結果、愛の守ろうとしていた現世の人間全てが――狂気に造り変えられる。やがてヒトの形すらも失って、肉体が鱗に覆われていく。
「繝舌ぃ繧ォ」
そしてその変貌には、やはり見覚えがあった。腕が四つ。脚は無い。目は魚のように大きくつぶらで、肌は青く、ヒレは二枚ある。そんな――魚人の怪物。それらは多腕で愛の触手を引き千切り網から抜け出すと、空を飛んだ。
かけがえのない命がまさに今無惨に変わり果てた地獄絵図を、どこまでも他人事のように眺めるカタリナ。そんな彼女はいつの間にか、どこからか取り出したビニール傘で、狂気の雨から自身をちゃっかり守っていた。
無意識に込み上げてきた怒りで、愛は奥歯を強く噛み締める。開き切った瞳孔でカタリナの姿を射抜く彼女だったが――それは向かってきた魚人の群れによって中断を余儀なくされた。
魚群のように一塊になって、ミサイルのように突っ込んでくる魚人の怪物達。事実、この怪物は触れると爆発する機能が備わっている。その突撃を避ける為、愛もまた鳥の翼で上空へと羽ばたいた。
雲のある位置まで飛翔したその先で、待ち受けるのは白鯨の怪物。上空にて、愛は再びこの怪物と視線を交わすことになる。
『―――――――――――――――――』
世界を震わせる咆哮と同時、白鯨の身体の表面、無数にある小さな穴から、夥しい数の触手が生えてきた。もはや鯨とは名ばかりの異形、異常を極めた怪物の触手群が、一斉に愛へ目掛けて襲い掛かる。
「う、お、おおおおおおおおおおおおおおおおおおおおおおおおおおッ!!」
対する愛もまた、吠える。取り繕う余裕すら無い、獣の如き咆哮。そうして彼女の両腕から放たれたのは――思い付く限り、ありとあらゆる生物の肉を混ぜて造った、巨怪なる百鬼夜行。
彼女が時折『魔腕』と呼ぶその攻撃方法は、実に単純明快。ただ筋肉の塊を敵にぶつけるだけ。毒を除けば、それは彼女が瞬間的に繰り出せる物理的な最大火力だった。
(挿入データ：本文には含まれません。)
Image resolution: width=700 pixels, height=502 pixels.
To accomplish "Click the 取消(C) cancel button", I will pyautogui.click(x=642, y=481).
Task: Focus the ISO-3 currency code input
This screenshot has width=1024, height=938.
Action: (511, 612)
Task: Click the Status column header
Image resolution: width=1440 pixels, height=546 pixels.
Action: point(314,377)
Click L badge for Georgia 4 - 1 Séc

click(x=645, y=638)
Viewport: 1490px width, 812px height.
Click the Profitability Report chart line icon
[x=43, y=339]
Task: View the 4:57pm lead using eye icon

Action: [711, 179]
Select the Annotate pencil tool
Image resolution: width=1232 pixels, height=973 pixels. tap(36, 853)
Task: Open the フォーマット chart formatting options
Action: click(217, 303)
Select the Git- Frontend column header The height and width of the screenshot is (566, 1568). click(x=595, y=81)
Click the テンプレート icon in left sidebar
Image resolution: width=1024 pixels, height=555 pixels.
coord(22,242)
触手の群れを、筋肉の塊が押し返し、圧し潰す。更に魔腕からは愛自身の触手が伸び、すり抜けてきた白鯨の触手や魚人の群れを自動的に叩き落とす。攻防一体、死角は無い。
愛の魔腕はそのまま白鯨の大口を両端から掴み掛かり、口の端に指を突っ込んで、そこから白鯨の巨体を真っ二つに引き裂かんとありったけの力を込める。魔腕に引っ張られた口の端は次第に裂け、青黒い体液が噴き出していた。
『――――――――――――――――――――ッッ!!!!』
だが白鯨にはこれがある。大きく開かれた口、その奥底から放たれる――大咆哮。それは九十九も使う事がある大技。咆哮による振動で、触れた物質を崩壊させる――まさに音の爆弾。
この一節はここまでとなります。